5.2.2      The Australian government effects controls on the export of defence and related goods through the Customs Act 1901, the Customs (prohibited Exports) Regulations and, the guidelines Australian Controls on tile Export of Defence and related Goods - Guidelines for Exporters. issued in March 1994 and the Australian Controls on the Export of Technology With Civil and Military Applications - A Guide for Exporters and Importers issued in November 1994. The controls specify a range of cryptography products, such as cryptographic equipment, software controlling the function of cryptographic equipment, computers performing such functions, mechanical bits and pieces used in these processes and applications software for such purposes.

5.2.3      The context of the controls make it clear the government encourages the export of defence and related goods where these do not conflict with the national interest or Australia's external obligations. The Strategic Trade Policy and Operations Section of the Department of Defence considers export applications and makes recommendations on them. It also works closely with manufacturers, where possible, to advise on products and applications eligible for export.

5.2.4      From the vantage point of the Defence Department, and the Review's terms of reference require particular regard be paid to national security and defence interests, the principal defensive goal of export controls is the prevention of the proliferation of 'strong' encryption. Various commentators thought Australia's export controls may have had some effect in this regard though they suspected American export controls have much the greater impact. A claimed by-product or secondary benefit is that export controls may have aided the Australian cryptographic industry, enabling it to export and market more competitively in the region. This claim, couched in the subjunctive tense, was disputed by many but does not bear on the primary defensive goal of export controls.

5.2.5      From a strategic perspective of the IT industry in Australia, changes to United States export controls, certainly changes of the order advocated in the Republican bills before the Congress, were considered deleterious by sections of industry. This view was based on the premise that all strategic decisions of the industry have been predicated on the expectation that export controls, Australian and American, would not significantly vary. The more controlled relaxation of export controls announced by the United States Vice-President on 1 October 1996 mark a departure from that planning base but are less extreme than some have advocated. 62

5.2.6      There were, however, more particular indications of a negative side to export controls. Software and hardware manufacture is dominated by the United States, so business, IT or otherwise, has to ensure product compatibility when buying products. It was said, almost uniformly, Australian products tended to be more expensive (from small amounts to some thousands of dollars), less convenient (US software applications may be purchased in thousands of shops but hunting is often required to find the Australian equivalent) and problems of compatibility frequently arise with systems geared to American products and applications. Major banks have the capacity to step around this problem and purchase off-shore.

__Raw data__
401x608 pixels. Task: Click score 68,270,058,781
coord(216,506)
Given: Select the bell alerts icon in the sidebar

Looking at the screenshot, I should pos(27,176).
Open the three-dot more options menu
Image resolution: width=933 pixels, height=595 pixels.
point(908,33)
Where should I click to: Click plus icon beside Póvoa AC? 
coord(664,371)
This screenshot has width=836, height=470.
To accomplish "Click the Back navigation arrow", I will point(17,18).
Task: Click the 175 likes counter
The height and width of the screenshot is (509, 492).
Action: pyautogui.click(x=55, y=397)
--
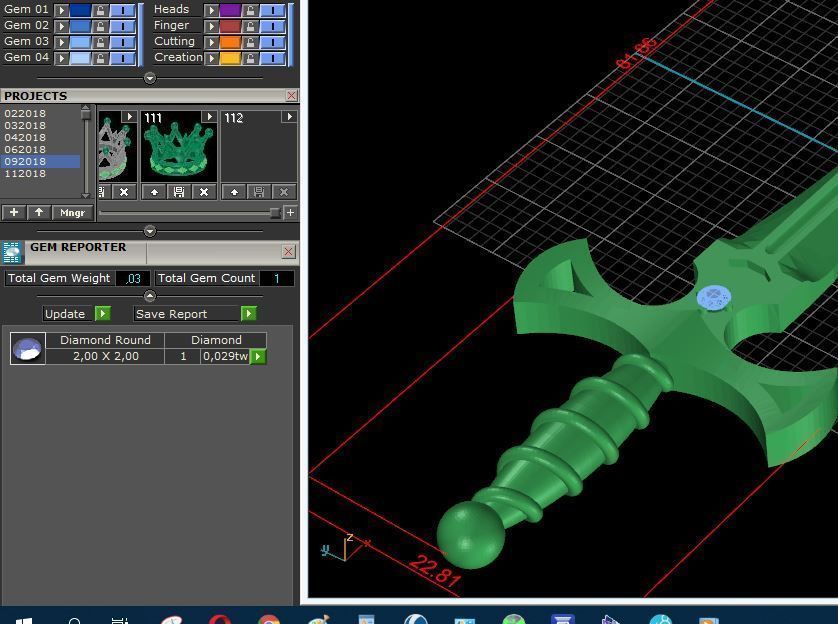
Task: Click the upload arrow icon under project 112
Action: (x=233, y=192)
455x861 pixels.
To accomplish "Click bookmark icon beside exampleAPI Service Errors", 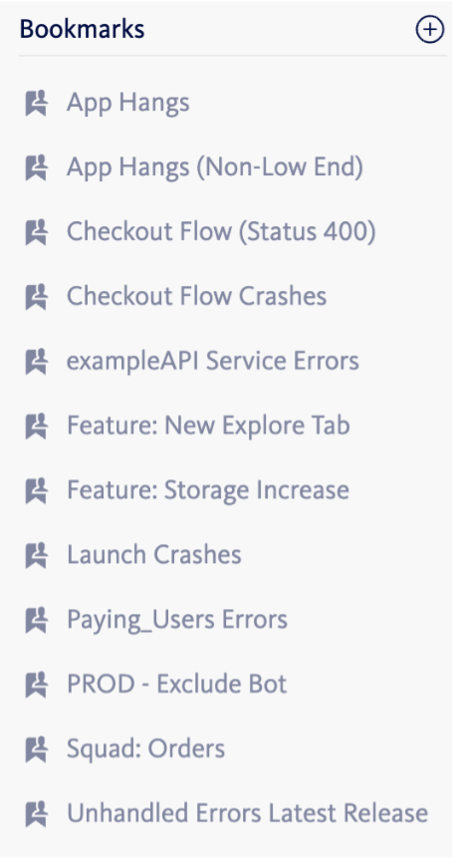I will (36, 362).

__Instructions__
a – List every kind of cryptography product that the controls specify, as given in the passage on Australian export controls.
b – In the passage on Australian export controls, copy the stretch from "5.2.3      The" through "eligible for export." word for word.

__Solutions to each task__
a –
- Cryptographic equipment
- Software controlling the function of cryptographic equipment
- Computers performing such functions
- Mechanical bits and pieces used in these processes
- Applications software for such purposes

b –
5.2.3      The context of the controls make it clear the government encourages the export of defence and related goods where these do not conflict with the national interest or Australia's external obligations. The Strategic Trade Policy and Operations Section of the Department of Defence considers export applications and makes recommendations on them. It also works closely with manufacturers, where possible, to advise on products and applications eligible for export.